Le frère de Nounours, celui qui est chez Ania, est vraiment bien tombé, Ania et son mari voient leur ado s'émanciper, et le chien va leur servir de substitut, ils l'adorent. Aliocha l'a nommé Tsézar, César. César, ça ferait très chien rural français, mon beau-père a eu un cocker ombrageux qui portait ce nom, dans les années 60. La prononciation russe donne un autre caractère, bien sûr. Le voisin Sacha appelle Nounours Noursik...
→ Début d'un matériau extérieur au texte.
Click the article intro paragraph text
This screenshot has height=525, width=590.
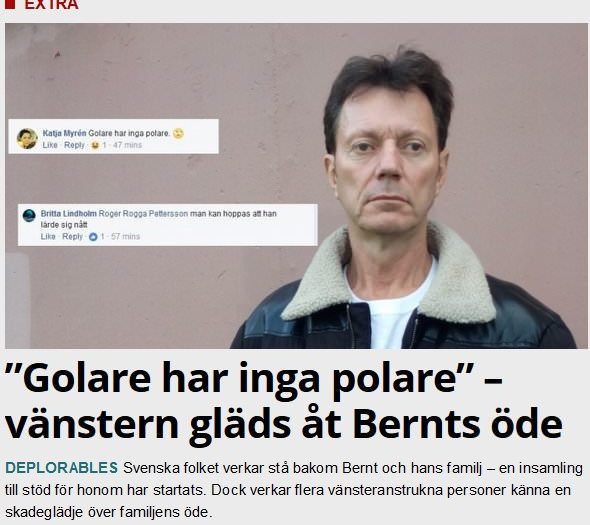coord(294,490)
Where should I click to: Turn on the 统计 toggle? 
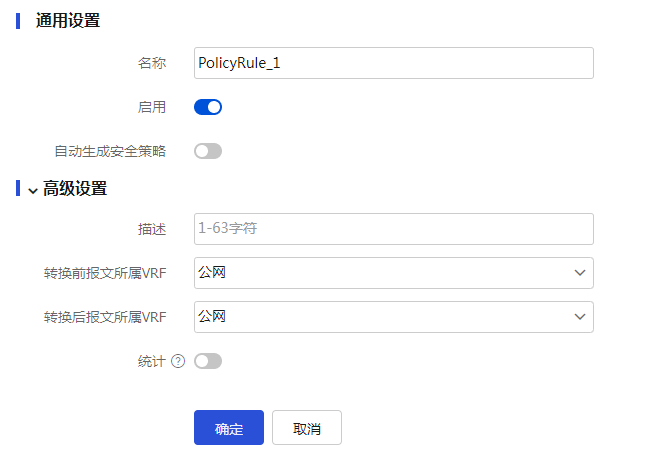coord(208,361)
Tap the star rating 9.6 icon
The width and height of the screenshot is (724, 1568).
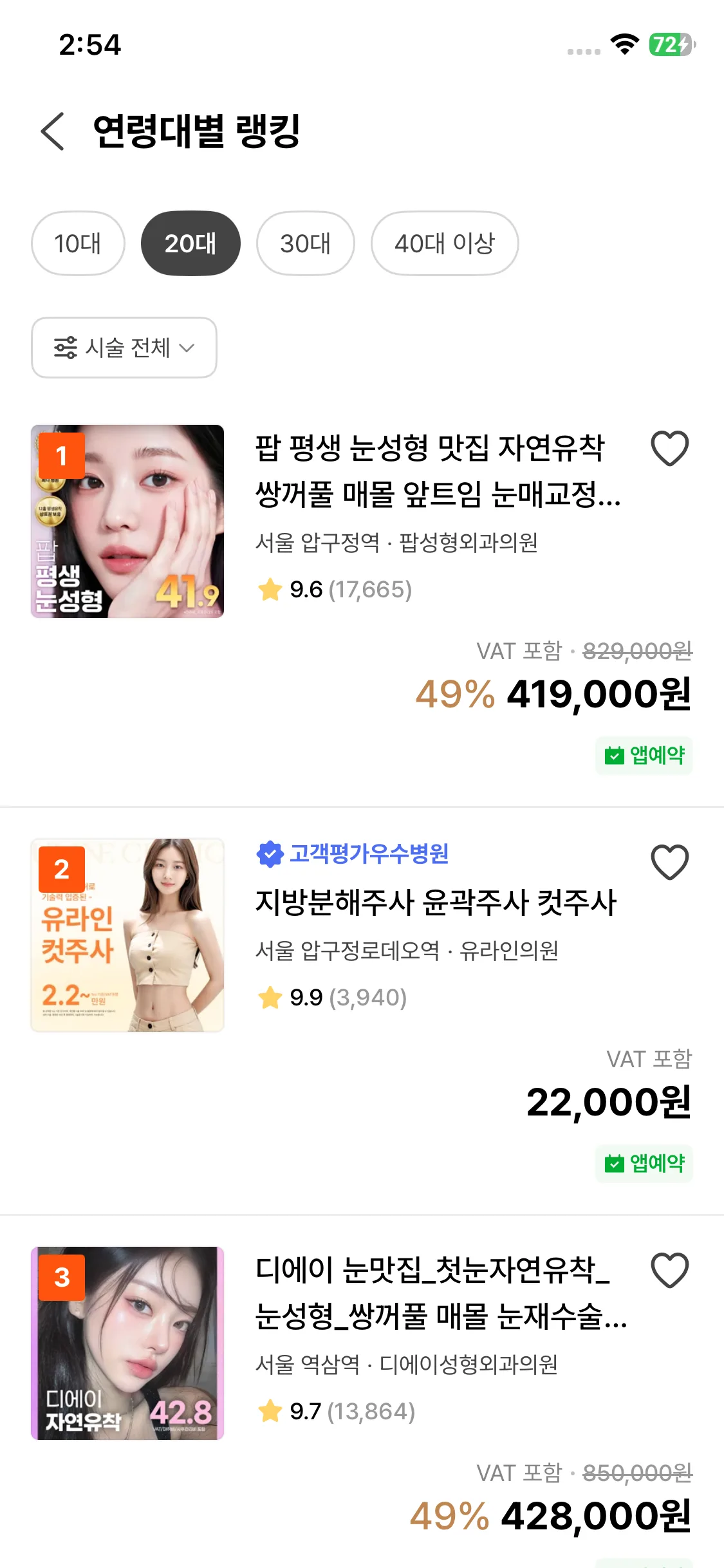coord(270,590)
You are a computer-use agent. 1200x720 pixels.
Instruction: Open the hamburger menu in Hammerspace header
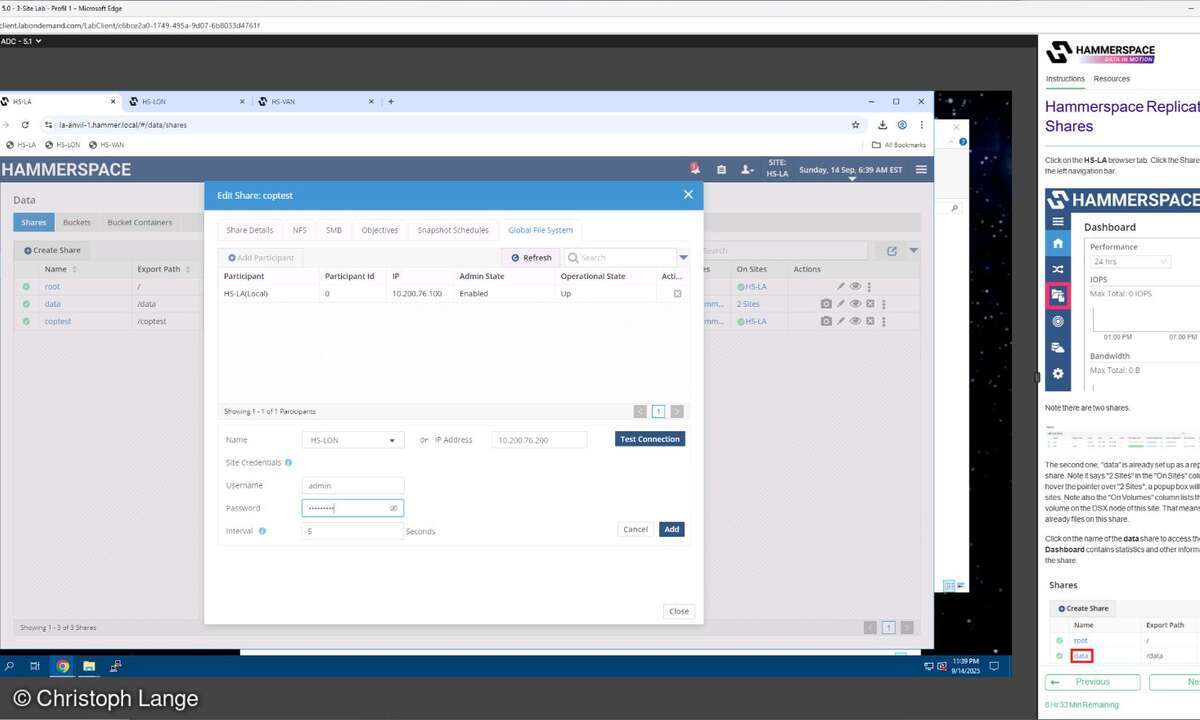[921, 170]
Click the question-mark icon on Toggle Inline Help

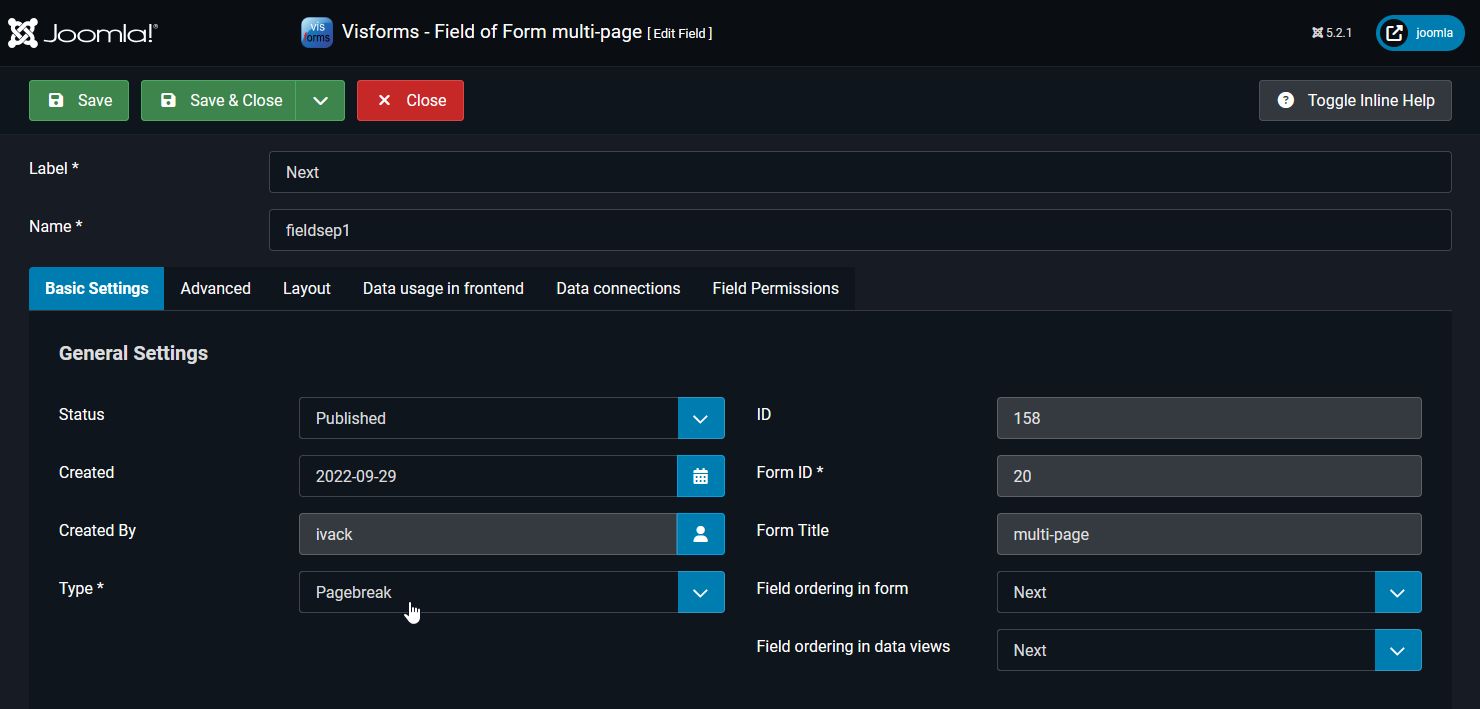(x=1287, y=100)
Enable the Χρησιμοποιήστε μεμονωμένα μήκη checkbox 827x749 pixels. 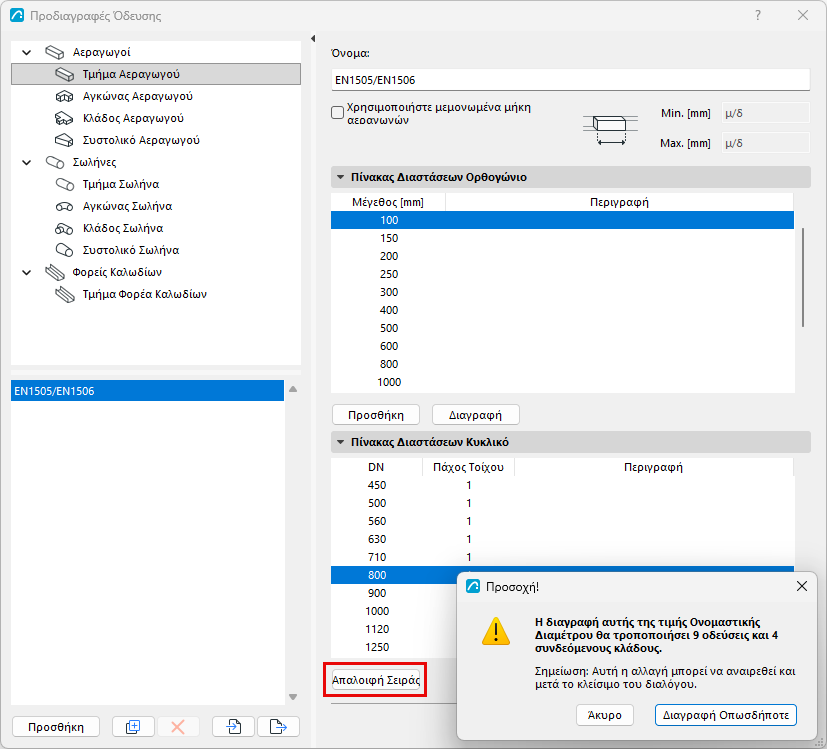coord(338,113)
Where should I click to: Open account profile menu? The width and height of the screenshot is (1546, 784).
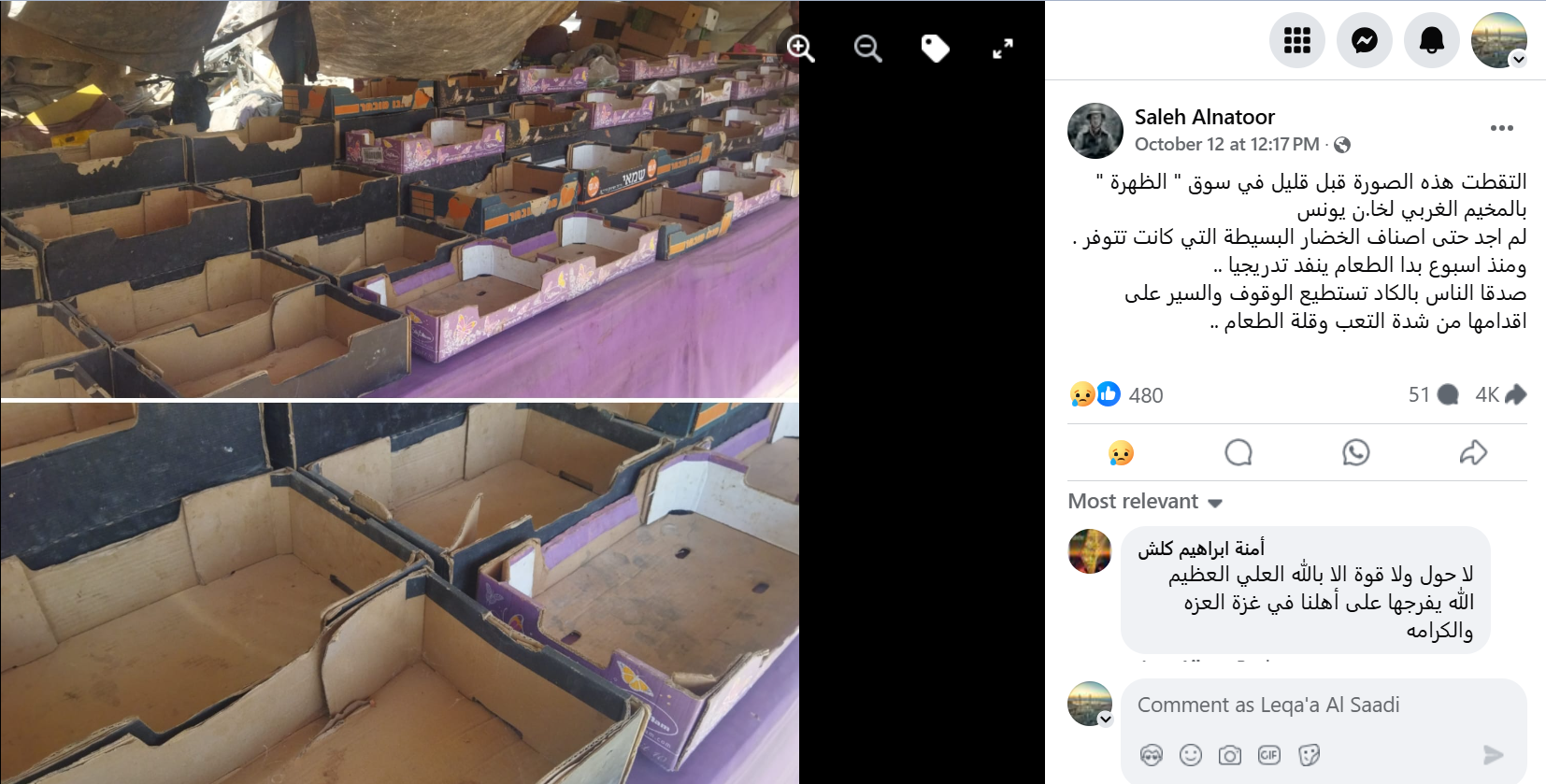click(1498, 40)
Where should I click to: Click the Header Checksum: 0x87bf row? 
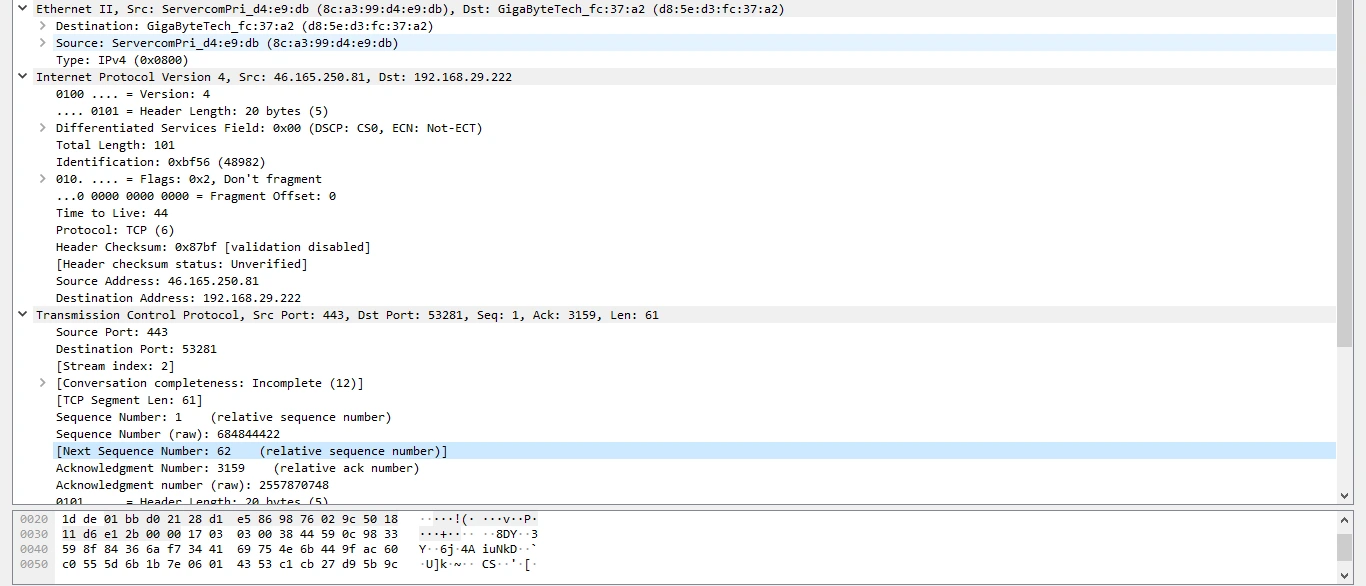(x=212, y=247)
Avec Tsézar, nous sommes allées chez Nadia la chevrière chercher des pieds de mélisse et du fromage maison. Elle nous a submergées de ses productions avec une bonté bougonne. Je regardais sa modeste maison, reconstruite après l'incendie, son potager abondant, je sais qu'elle n'a pas eu la vie facile, et pourtant, elle respire la sérénité, écrit des poèmes, tient un journal et bénit chaque jour le Créateur de lui offrir de splendides couchers de soleil qu'elle regarde avec ses chèvres. Est-elle heureuse ou malheureuse? Elle vit...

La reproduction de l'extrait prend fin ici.